Holding “elections are an absolute anathema to most individuals” in Myanmar, the Disaster Group’s Horsey stated.
“It’s seen as – and is – an try [by the military] to wipe away the NLD and Aung San Suu Kyi’s landslide victory 5 years in the past,” he stated.
“That’s one thing that individuals simply is not going to settle for and they’re going to resist.”
Such resistance was already evident within the assaults disrupting the census, and Horsey believes the elections will equally be a “violent, messy, incomplete course of”.

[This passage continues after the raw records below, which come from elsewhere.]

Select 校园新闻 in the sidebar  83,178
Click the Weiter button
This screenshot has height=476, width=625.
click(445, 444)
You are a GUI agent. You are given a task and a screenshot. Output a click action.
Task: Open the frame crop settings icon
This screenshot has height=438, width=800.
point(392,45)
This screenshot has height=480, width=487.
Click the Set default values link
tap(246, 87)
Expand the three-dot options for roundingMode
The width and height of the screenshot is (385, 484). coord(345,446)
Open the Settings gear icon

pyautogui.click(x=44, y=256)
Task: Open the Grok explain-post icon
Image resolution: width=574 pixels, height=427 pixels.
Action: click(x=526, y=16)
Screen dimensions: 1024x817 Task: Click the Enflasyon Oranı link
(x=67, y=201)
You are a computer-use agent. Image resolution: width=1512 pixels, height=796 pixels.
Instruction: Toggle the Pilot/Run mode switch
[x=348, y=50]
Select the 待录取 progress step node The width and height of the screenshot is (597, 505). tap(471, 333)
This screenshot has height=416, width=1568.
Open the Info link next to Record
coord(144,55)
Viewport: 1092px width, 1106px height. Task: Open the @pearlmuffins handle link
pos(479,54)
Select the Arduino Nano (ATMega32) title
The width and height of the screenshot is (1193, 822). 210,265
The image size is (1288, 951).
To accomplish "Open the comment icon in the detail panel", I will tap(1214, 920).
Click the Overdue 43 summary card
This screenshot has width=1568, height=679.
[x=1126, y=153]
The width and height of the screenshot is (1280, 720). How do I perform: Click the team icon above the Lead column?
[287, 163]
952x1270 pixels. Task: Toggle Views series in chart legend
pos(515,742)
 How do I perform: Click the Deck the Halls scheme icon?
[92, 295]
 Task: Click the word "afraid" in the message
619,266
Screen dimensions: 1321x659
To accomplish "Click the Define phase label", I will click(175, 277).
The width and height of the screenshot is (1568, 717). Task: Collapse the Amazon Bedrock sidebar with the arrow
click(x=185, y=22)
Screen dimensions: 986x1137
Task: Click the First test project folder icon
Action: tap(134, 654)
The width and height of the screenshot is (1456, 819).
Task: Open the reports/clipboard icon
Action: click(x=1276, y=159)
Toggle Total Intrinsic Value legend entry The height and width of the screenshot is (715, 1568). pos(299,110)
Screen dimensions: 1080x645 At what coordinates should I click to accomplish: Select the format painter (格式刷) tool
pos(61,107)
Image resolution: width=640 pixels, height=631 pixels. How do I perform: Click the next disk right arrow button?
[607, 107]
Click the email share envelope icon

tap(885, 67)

“Who of their proper thoughts would marketing campaign, open occasion workplaces, and take part within the election? There’s going to be ambushes, assaults, assassinations – it’s going to be very very harmful,” he stated.
“It’s going to be a weird train, one thing that nobody else, I believe, would recognise as an election.”
Whereas Horsey stated there was a “consensus” amongst most resistance teams that civilians concerned within the census shouldn’t be attacked, he believes the stakes are greater for the elections and polling stations will “completely be seen as a professional goal”.
The NUG’s Zaw Kyaw stated whereas there’ll “positively” be assaults on navy targets by the Individuals’s Defence Pressure (PDF), there shall be “no assaults on civilians” collaborating within the vote.
However even when violence concentrating on civilians is restricted, punitive motion of assorted varieties will virtually actually be taken in opposition to these deemed to be collaborating with the navy regime.
Through the census, 9 enumerators, largely feminine academics, had been arrested and held for greater than a month by PDF fighters in Myanmar’s southern Tanintharyi Area.
Bo Sea, a Tanintharyi PDF spokesman, informed Al Jazeera that whereas the group recognises some civilians are compelled into collaborating in election preparations, these deemed keen collaborators will face “much more extreme” punishment than census contributors.
“We contemplate these folks as collaborating with the junta’s election course of as accomplices,” he stated. “There shall be civilian academics and election officers concerned. Their participation means they’re aligning themselves with the junta,” he added.
Bo Sea will not be alone.
Ko Aung Kyaw Hein, a spokesman for the PDF in Sagaing Area in Myanmar’s northwest, stated those that “help the terrorist navy council [in carrying out the elections] shall be prosecuted below counterterrorism legal guidelines”.
Bo Than Mani, chief of the Yinmarbin PDF, additionally in Sagaing Area, informed Al Jazeera his unit will “disrupt” the election, however denied it could conduct violent assaults in opposition to these collaborating.
What is evident, a minimum of to these in Myanmar’s resistance, is that no matter how the nationwide elections play out, it represents a determined act by a determined, sinking navy regime.
“Their morale is on the lowest,” Zaw Kyaw stated.
“I can’t predict when the collapse will occur. It may occur tomorrow. It may occur in months. It may occur in a yr,” he stated.
“However positively the navy will fall. Nobody can cease the navy from falling down.”